Max and his parents have come to believe the "bipolar" fiction and to play out their roles in it. The main authors -- perpetrators of this and all of psychiatry's fictitious "diseases" are the DSM Committee of the American Psychiatric Association and "researchers" at the National Institute of Mental Health (NIMH).
For Max's mother: "There was one good thing about this strange diagnosis, she thought: at least it meant she wasn't a bad mother." Max and his parents all had roles to play. Max's role is to be "bipolar," a psychiatric patient-in-perpetuity. Everything else would take care of itself and psychiatry and Big Pharma would reap billions a year. And who knows, perhaps the 800,000 "bipolar" Max's Carmichael says we have this year will become 1.5 to 2 million next year, which many think it already is.
Harvard psychiatrists Joseph Biederman and Janet Wozniac were said to have "described" pediatric bipolar disorder in 1995. I have no doubt that they "described" it but, as is the case with all of psychiatry's "chemical imbalances" they have never proved that a single one is an actual disease, as throughout the rest of medicine.
At 2 1/2 years of age, Rebecca Riley of Hull, Massachusetts was "diagnosed" ADHD and bipolar disorder, by child psychiatrist, Dr. Kayoko Kifuji, and was put on Clonidine, Depakote and Seroquel, the last of which is a potent, poisonous, antipsychotic. None had been approved by the FDA for children so young. Rebecca became like a "floppy doll" and died December 13, 2006, at 4 years of age, not from a psychiatric disease, because there is no such thing, but from the very real, very toxic psychiatric drugs prescribed for her. Incredibly, her parents sit in jail, charged with her murder.
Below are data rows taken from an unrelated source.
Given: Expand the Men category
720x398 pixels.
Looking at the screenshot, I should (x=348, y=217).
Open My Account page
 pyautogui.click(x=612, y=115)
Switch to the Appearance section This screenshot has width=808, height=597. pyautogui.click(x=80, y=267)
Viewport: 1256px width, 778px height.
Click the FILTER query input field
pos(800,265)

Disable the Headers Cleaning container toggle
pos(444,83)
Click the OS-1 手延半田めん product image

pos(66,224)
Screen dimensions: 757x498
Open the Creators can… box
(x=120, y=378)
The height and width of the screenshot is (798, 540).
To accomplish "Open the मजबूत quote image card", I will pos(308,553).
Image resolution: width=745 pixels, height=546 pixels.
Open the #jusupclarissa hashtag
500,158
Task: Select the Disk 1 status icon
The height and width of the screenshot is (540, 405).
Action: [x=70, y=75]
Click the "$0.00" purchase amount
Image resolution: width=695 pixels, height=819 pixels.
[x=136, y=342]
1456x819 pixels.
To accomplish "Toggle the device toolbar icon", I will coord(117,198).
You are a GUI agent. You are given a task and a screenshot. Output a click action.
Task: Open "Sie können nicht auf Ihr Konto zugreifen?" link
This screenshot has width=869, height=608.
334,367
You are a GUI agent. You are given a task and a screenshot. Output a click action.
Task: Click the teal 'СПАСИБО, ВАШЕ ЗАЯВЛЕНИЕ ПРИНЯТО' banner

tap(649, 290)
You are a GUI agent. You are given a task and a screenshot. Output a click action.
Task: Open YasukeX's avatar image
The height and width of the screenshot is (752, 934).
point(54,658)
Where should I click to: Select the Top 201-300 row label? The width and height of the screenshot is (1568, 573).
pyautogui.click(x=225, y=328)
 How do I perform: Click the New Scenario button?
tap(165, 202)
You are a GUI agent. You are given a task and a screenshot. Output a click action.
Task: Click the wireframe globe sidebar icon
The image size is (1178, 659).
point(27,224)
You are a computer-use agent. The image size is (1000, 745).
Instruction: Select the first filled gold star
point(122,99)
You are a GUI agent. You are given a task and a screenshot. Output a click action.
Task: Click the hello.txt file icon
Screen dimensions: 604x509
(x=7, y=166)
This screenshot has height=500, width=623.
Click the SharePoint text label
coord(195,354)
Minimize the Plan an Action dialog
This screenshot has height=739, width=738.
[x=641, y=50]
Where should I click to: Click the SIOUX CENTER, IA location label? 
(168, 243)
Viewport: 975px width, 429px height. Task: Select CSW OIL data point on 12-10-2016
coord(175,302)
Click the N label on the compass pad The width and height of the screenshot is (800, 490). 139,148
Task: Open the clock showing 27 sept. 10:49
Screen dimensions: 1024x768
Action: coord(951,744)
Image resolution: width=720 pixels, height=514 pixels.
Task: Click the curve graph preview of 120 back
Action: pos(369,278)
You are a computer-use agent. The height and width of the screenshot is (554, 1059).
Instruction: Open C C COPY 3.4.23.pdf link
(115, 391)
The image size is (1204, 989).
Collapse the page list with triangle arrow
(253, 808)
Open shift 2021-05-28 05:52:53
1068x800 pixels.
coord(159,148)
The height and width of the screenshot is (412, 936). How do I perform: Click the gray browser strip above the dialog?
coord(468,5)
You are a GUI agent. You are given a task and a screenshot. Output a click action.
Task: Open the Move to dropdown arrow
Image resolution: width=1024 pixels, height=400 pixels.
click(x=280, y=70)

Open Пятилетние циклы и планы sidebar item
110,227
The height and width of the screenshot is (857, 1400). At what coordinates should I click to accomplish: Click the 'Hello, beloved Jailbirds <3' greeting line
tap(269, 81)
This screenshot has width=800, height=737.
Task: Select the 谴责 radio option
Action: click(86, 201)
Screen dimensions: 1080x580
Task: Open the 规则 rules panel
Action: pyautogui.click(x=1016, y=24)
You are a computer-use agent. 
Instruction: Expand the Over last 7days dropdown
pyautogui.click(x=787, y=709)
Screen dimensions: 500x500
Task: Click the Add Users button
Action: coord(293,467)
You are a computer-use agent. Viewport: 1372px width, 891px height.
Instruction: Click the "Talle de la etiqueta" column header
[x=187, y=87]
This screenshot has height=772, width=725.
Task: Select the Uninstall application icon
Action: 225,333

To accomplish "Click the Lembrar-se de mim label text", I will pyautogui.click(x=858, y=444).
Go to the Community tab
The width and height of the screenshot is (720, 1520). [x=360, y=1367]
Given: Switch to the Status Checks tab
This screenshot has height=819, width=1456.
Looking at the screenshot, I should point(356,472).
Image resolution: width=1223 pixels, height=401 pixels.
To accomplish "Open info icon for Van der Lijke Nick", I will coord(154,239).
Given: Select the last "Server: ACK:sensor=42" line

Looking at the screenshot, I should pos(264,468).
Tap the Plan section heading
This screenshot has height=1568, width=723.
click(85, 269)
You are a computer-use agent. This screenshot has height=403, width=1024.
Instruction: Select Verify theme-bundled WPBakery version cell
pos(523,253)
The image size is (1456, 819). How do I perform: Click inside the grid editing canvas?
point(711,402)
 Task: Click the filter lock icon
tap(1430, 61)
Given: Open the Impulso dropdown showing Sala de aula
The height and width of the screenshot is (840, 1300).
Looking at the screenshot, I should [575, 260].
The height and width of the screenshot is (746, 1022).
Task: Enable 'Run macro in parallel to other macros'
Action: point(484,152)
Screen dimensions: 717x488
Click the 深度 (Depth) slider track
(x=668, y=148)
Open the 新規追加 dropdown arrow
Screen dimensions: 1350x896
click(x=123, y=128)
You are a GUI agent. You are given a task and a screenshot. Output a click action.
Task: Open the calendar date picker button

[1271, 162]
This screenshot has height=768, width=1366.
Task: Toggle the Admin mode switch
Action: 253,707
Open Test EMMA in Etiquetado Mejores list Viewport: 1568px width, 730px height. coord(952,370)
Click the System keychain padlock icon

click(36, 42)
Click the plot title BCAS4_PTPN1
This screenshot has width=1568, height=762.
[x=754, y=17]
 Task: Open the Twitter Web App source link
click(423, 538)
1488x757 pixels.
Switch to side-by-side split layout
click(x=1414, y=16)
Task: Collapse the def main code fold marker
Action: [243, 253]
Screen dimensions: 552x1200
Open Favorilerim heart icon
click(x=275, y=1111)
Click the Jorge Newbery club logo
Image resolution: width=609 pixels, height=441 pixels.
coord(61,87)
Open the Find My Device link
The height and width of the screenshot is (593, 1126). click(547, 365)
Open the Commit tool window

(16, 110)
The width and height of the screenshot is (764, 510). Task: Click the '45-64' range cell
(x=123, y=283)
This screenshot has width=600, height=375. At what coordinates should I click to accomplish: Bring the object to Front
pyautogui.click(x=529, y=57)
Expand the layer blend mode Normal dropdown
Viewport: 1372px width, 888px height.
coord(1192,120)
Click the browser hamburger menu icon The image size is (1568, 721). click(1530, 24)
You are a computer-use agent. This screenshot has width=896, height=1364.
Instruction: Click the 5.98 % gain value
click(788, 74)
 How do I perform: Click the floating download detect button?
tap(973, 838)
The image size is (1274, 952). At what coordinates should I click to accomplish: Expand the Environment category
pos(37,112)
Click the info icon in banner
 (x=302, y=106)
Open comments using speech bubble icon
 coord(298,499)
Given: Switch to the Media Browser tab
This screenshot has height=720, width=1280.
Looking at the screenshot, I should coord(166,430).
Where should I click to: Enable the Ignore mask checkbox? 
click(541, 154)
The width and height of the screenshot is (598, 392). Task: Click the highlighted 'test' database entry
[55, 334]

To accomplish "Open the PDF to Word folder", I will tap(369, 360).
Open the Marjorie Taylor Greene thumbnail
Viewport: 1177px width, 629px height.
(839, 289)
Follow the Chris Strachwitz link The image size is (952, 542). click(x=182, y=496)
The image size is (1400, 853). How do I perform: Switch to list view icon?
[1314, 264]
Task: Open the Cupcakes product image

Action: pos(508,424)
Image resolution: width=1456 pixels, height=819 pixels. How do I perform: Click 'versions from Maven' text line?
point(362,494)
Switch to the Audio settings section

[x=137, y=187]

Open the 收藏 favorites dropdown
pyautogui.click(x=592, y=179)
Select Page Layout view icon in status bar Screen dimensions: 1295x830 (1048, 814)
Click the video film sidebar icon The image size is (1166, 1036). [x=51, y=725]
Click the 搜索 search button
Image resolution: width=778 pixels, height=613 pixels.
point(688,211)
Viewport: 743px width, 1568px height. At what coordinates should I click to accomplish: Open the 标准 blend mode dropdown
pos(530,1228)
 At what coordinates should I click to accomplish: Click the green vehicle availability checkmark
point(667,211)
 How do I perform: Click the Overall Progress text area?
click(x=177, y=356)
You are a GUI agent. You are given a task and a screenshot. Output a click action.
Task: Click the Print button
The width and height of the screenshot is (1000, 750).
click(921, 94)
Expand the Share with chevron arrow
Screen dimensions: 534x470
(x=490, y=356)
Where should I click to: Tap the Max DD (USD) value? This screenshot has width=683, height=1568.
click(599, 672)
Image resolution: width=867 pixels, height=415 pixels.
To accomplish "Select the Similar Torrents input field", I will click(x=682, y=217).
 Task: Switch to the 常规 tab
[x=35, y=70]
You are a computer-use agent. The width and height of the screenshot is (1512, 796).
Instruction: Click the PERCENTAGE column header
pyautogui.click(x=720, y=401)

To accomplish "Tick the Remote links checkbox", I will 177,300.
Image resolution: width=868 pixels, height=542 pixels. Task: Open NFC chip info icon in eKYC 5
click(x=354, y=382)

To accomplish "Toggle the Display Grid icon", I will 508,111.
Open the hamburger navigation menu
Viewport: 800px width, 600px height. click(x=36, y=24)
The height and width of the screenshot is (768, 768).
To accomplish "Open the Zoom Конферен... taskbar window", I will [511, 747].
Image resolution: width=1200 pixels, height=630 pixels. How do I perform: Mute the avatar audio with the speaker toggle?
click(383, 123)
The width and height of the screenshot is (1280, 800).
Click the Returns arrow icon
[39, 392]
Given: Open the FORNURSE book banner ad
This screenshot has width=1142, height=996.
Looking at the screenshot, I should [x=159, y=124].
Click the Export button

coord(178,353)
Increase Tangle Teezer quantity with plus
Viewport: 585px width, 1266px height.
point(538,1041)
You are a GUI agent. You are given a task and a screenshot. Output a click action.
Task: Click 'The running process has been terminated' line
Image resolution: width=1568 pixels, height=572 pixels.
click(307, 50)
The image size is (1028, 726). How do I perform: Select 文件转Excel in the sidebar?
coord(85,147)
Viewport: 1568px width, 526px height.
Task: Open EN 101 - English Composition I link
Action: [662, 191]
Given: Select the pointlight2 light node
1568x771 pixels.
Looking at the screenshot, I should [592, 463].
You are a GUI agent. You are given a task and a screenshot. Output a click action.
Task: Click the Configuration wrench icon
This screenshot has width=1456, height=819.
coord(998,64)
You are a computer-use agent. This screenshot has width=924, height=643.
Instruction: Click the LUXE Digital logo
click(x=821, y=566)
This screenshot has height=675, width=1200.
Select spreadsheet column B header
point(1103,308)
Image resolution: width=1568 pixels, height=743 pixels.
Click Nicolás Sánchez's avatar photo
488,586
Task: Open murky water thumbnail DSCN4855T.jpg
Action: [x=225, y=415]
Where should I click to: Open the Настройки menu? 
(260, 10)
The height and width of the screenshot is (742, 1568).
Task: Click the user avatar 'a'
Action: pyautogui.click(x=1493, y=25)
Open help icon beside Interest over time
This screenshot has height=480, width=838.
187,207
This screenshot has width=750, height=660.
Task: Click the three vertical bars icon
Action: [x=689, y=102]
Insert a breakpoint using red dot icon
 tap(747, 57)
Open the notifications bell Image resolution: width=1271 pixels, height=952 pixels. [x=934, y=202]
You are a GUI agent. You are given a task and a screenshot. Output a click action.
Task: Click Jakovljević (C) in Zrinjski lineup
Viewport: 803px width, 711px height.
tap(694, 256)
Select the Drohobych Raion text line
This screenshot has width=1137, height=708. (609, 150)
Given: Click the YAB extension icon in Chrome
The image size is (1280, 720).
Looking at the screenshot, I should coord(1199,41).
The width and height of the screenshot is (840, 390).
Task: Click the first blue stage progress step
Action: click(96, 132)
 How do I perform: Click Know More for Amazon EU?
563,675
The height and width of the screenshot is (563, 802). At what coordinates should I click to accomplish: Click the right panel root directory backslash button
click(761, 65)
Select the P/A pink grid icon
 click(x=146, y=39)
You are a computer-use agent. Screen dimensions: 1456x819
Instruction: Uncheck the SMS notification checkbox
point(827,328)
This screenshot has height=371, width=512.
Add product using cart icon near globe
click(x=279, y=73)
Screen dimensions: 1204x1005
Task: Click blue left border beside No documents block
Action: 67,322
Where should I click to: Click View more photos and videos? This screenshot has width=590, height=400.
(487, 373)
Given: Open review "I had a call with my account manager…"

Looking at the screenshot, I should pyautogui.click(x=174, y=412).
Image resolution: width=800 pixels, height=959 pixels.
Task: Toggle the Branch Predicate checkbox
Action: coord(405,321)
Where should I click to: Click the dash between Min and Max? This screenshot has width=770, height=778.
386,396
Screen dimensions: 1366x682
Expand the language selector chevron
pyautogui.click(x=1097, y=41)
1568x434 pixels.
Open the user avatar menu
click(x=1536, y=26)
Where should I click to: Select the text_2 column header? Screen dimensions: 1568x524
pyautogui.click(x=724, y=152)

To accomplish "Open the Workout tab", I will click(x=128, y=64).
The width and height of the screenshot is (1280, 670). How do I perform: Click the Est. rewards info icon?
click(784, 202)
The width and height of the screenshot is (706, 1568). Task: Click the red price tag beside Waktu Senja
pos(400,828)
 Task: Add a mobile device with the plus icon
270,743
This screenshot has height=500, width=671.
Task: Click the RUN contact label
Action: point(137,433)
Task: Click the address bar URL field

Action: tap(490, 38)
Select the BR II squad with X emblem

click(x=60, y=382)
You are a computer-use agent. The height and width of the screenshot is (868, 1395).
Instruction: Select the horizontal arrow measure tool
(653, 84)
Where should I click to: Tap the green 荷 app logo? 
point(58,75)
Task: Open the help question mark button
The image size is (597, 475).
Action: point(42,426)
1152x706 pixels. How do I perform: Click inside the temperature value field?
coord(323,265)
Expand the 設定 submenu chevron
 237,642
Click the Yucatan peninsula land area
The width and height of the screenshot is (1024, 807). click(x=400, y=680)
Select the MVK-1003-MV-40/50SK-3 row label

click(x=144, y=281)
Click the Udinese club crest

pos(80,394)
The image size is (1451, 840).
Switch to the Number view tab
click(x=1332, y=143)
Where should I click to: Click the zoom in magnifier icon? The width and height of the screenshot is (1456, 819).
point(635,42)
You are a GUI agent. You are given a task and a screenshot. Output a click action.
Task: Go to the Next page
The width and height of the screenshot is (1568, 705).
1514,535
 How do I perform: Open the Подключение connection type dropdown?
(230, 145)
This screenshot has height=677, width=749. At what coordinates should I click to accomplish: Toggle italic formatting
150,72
Who made it appear that Rebecca had two "diseases"? Who convinced the parents she did and that the medications prescribed were "treatments" for them? Countless hundreds if not thousands of children thus diagnosed and drugged are dying, not from psychiatric diseases, but from the one or several drugs prescribed for them as "treatment." Between 1990 and 2000, 186 deaths from methylphenidate-Ritalin were reported to the FDA-MedWatch program, a voluntary reporting program of the FDA itself, says detects no more than 1-10 percent of the actual number.